Necesidad de una gestión eficiente

ING. RODRIGO ARTURI G
DIRECTOR EJECUTIVO
INITIATIVE ESCUELA DE NEGOCIOS

Cliente satisfecho. Alcanzar un alto nivel de satisfacción en los clientes, trae consecuencias y externalidades insospechadas para la empresa. Cuando la estrategia general del negocio, busca elevar los niveles de satisfacción de sus consumidores, en forma permanente, se alcanza un crecimiento en la gestión comercial y económica de la empresa, ya que el consumidor feliz, siempre vuelve, te recomienda, es reactivo a las nuevas ofertas y a las novedades en las formas de hacer negocio. Para alcanzar un elevado estándar de satisfacción, las organizaciones deben tener una clara orientación hacia una gestión eficiente.

¿Qué debemos entender por gestión eficiente? En términos simples, hacer las cosas correctas, correctamente, y si es posible a la primera vez, con el uso más óptimo de los recursos.

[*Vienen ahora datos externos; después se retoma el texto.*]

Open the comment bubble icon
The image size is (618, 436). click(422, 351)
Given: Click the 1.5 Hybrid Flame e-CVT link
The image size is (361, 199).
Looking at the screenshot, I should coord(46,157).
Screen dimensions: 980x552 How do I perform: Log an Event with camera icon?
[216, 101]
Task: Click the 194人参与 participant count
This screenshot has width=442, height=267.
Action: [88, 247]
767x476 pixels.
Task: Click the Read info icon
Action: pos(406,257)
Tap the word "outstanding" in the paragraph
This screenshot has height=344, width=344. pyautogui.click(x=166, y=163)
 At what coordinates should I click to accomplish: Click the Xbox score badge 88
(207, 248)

Dicho de otra manera, lo podemos definir como el conjunto de todas las personas que trabajan en la organización, conocedores de la misión y los objetivos, que comparten los intereses de la misma, y que aportan con su trabajo y esfuerzo, a cumplir con las políticas, normas y procedimientos y que apuntan hacia el mejoramiento continuo de todas las tareas. Una gestión eficiente se caracteriza por:

Formalización de objetivos, metas e indicadores claros, conocidos y evaluados permanentemente por la empresa.

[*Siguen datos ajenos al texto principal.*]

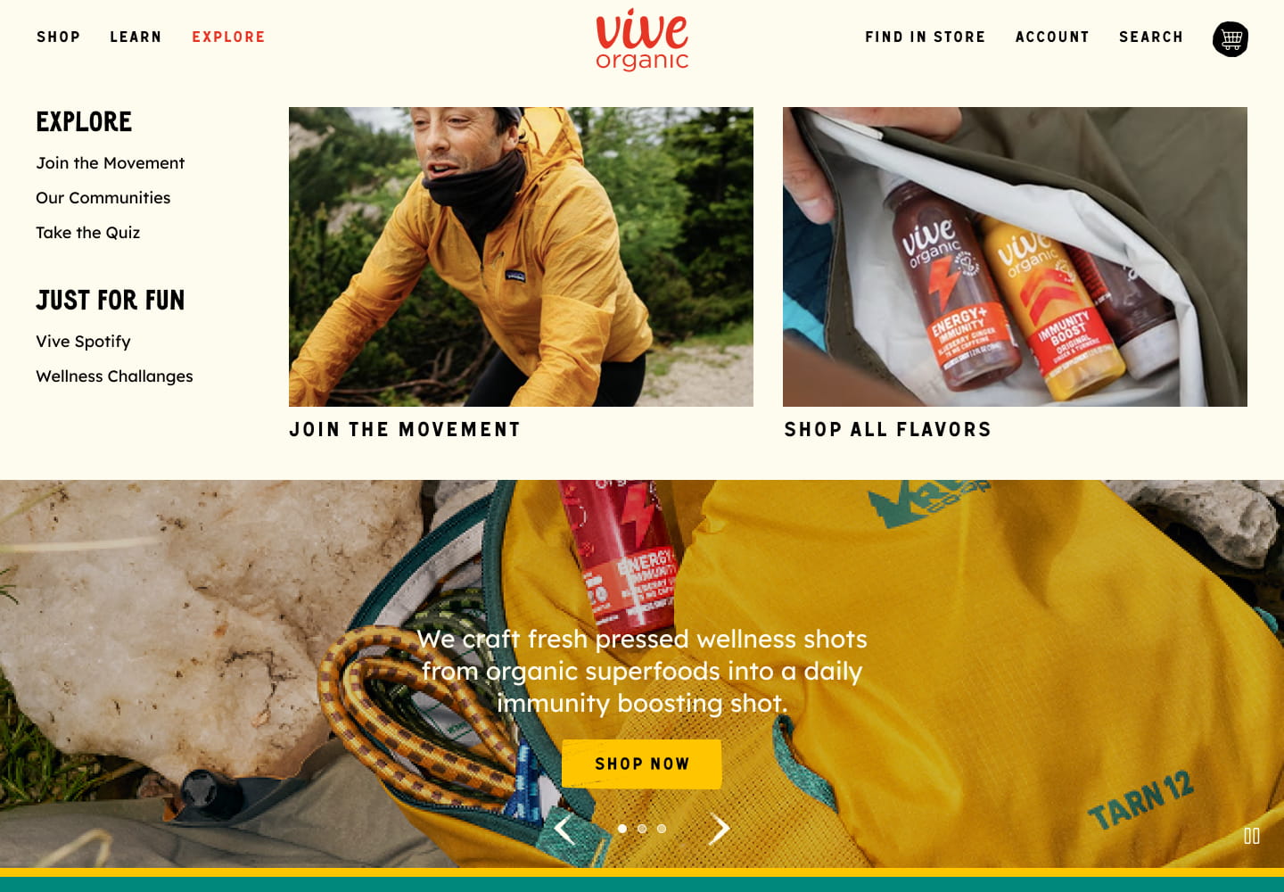Screen dimensions: 1284x892
Task: Open the Search option
Action: [x=1151, y=37]
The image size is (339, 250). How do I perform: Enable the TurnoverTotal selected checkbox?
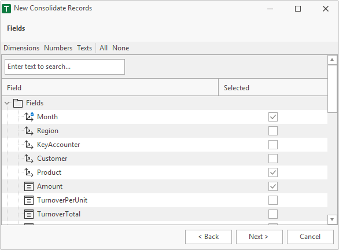[273, 214]
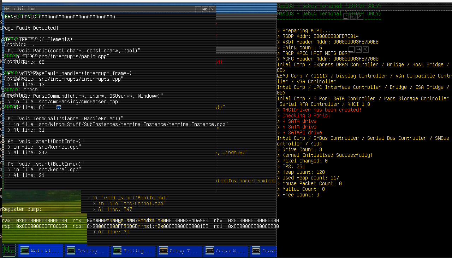The image size is (452, 258).
Task: Minimize the Main Window
Action: [x=198, y=9]
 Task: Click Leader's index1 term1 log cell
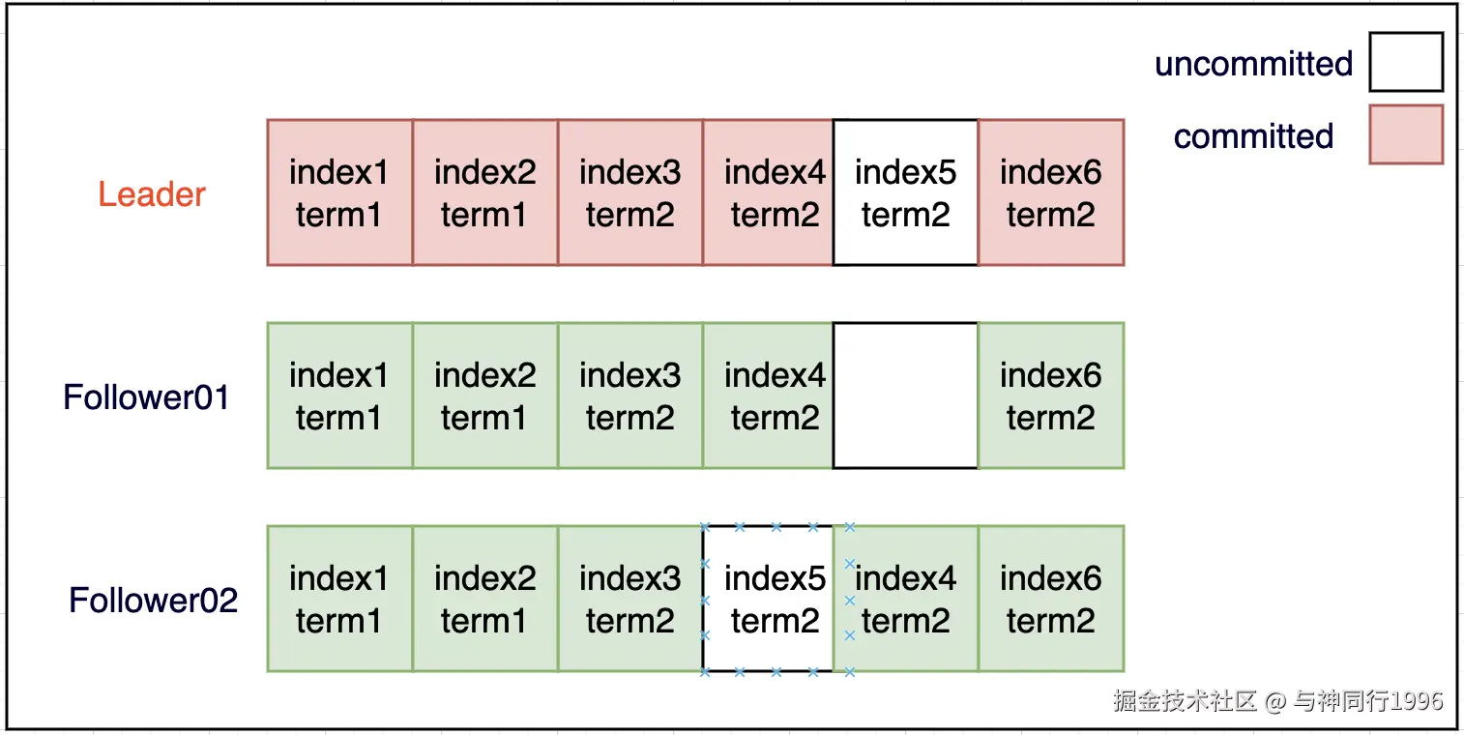tap(339, 192)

Diseño de perfiles de cargos de todo el personal, para contar con los colaboradores idóneos en el desarrollo de las tareas.

Sistemas de formación y capacitación permanente de los colaboradores, en el marco de las oportunidades de desarrollo y proyección del personal.

Establecimiento de un mecanismo de incentivos y programas motivacionales, que valide el esfuerzo y los aportes de cada miembro de la organización.

Absoluta transparencia en el manejo de la información, de tal forma que todos los colaboradores, sean conocedores de la marcha, resultados y problemas de la organización.

Formalización de procesos, procedimientos e instructivos claros, con una definición completa de las responsabilidades que le competen a cada uno.

Actualización permanente de los sistemas de información, de tal forma de tener los datos relevantes de la marcha del negocio, en forma oportuna y con total certeza.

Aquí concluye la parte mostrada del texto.